Nasci um mês depois dela. Se em Santo Amaro, na Bahia de todos os santos, os anjos acolheram com festa a sexta filha de dona Canô…em Araçatuba, interior de São Paulo, um querubim desgarrado acompanhou dona Rosa na chegada do décimo e último filho. Imagino que para cada um entregaram uma estrela e profetizaram que a música, ferramenta dos sensíveis, estaria sempre em seus caminhos. Longe deste simples mortal qualquer comparação, são meras circunstâncias de vida. Cada qual à sua maneira, foi agraciado pelo poder transformador da música. Ser radialista me deu um norte; frequentar profissionalmente uma redação de jornal me ajudou a entender melhor o caos político em que o mundo vive hoje.
Para Maria Bethânia Viana Teles Veloso (tema com o qual estreio neste espaço de ilustres colunistas) os deuses entregaram ouvidos apuradíssimos para a música de qualidade, uma voz única, imensa e ao mesmo tempo um canto doce – que Vinícius definiu como livre, puro, não de uma pureza casta e desumana, mas o encontro do céu com a terra, um casamento do mundo com o infinito. Talento pessoal e sensibilidade, inclusive, para entender as coisas muito além dos batuques do Olodum.
Àquela altura já devia sentir-se capaz de tudo, de ser uma doce bárbara e juntar-se aos seus. Por outro lado, a mim, por acaso, abriram as portas do Rádio, este fenômeno de comunicação, cuja paixão me arrebatou e mudou minha vida quase que ao mesmo tempo em que a baiana dava seus primeiros passos em 1965, substituindo a cantora Nara Leão no espetáculo Opinião, do Teatro de Arena, dirigido por Augusto Boal, no Rio de Janeiro. As trombetas soaram anunciando os novos tempos.
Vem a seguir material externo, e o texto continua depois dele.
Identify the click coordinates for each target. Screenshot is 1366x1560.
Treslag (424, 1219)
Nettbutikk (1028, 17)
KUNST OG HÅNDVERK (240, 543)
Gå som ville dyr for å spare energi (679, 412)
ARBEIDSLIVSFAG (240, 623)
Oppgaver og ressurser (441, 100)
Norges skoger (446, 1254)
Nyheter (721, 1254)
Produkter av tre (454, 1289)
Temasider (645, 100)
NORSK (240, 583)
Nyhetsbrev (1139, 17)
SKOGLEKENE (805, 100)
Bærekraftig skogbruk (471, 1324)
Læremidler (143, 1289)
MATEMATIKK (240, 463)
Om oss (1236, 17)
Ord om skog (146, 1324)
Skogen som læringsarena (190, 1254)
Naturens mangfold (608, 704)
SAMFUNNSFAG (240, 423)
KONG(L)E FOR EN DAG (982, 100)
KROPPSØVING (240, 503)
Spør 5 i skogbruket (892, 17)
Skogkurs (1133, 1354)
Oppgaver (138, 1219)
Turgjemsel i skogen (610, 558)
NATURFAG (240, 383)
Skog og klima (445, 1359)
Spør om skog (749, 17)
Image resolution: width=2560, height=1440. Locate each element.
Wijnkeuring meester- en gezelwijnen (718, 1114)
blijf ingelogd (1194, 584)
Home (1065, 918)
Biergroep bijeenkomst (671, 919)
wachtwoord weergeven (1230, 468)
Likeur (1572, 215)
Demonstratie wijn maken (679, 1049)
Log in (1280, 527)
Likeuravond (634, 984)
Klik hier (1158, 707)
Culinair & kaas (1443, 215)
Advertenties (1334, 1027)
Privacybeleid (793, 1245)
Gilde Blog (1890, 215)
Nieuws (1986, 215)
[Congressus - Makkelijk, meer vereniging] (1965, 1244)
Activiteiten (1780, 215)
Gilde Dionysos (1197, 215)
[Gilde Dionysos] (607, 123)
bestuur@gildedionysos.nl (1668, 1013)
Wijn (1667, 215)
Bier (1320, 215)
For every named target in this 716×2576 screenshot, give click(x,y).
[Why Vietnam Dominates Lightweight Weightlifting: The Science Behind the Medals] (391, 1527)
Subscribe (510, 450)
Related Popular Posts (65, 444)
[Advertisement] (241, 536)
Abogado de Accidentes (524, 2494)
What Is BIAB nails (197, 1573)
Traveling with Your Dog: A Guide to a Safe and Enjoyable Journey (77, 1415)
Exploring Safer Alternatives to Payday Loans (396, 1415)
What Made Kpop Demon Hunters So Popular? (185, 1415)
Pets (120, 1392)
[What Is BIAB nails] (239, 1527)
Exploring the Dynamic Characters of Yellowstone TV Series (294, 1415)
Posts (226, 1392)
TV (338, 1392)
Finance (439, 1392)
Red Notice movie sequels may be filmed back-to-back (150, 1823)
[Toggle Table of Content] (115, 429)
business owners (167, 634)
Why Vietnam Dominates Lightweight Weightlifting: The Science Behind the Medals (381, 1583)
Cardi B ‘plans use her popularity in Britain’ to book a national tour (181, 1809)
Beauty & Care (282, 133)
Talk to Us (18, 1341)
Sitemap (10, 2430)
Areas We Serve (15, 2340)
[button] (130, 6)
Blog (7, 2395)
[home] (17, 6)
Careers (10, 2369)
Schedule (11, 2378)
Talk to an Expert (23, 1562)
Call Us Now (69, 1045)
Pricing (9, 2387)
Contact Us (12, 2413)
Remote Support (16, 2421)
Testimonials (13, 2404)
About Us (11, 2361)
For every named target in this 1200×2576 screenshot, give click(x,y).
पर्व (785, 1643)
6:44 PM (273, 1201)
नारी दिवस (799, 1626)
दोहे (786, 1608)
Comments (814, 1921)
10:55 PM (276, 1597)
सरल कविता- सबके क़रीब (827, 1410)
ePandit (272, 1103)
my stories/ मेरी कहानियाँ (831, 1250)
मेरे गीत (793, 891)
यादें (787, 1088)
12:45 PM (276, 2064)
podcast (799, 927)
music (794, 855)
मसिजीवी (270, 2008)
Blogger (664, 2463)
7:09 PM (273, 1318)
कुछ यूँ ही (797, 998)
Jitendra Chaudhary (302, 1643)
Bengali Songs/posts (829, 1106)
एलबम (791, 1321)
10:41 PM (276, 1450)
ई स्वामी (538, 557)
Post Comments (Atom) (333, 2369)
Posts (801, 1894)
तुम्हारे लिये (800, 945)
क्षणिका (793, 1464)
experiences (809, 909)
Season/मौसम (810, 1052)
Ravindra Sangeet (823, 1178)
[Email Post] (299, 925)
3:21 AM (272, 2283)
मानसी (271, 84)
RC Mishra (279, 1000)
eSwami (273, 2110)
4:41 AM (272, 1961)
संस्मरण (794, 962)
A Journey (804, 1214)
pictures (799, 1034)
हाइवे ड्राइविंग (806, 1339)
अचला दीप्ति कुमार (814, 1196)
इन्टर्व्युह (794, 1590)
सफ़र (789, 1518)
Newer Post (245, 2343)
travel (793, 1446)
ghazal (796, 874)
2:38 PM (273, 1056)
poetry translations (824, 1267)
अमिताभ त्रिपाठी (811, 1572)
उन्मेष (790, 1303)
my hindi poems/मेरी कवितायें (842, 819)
Mais tarde, eu a vi em plena ação declamando os versos de Fernando Pessoa na sua Rosa dos Ventos. Conexão imediata com aquela força estranha que explodia no ar e o olhar embevecido diante da menina dos olhos de Oyá. Respiração, técnica e dicção perfeitas, postura de quem sempre soube o que fazer no palco. Domínio absoluto do palco, a voz direta no coração da plateia, como uma flecha certeira.
Ao mesmo tempo, me fez prisioneiro, vida afora, do canto doce da abelha rainha.
As interpretações das palavras do bardo português colaram-se em definitivo nos meus ouvidos sedentos de poesia. Para esta minha tarefa bendita, depois juntaram-se outros tantos poetas impulsionando ao que chamo meu ofício de dizer, no qual tudo se mistura na hora de cavar a direta claridade do céu e agarrar o sol com a mão. Talvez eu desejasse ser o menino que carregava água na peneira, fascinado que era pelas palavras, na descrição elegante do poeta da incompletude, Manoel de Barros.
Pela grande contribuição à música brasileira, Maria Bethânia recebeu o título de Doutora Honoris Causa pela Universidade Federal da Bahia. Para compreender um pouco mais a trajetória desta guerreira de pés descalços, melhor atentar aos conselhos do irmão Caetano que de pronto descarta quem não rezou a novena de Dona Canô / quem não seguiu o mendigo Joãozinho Beija-Flor / Quem não amou a elegância sutil de Bobô . Afinal, diz ele, quem não é recôncavo nem pode ser reconvexo. De outra forma, não resta outro caminho, senão retornar e enfrentar o dia a dia e reaprender a sonhar.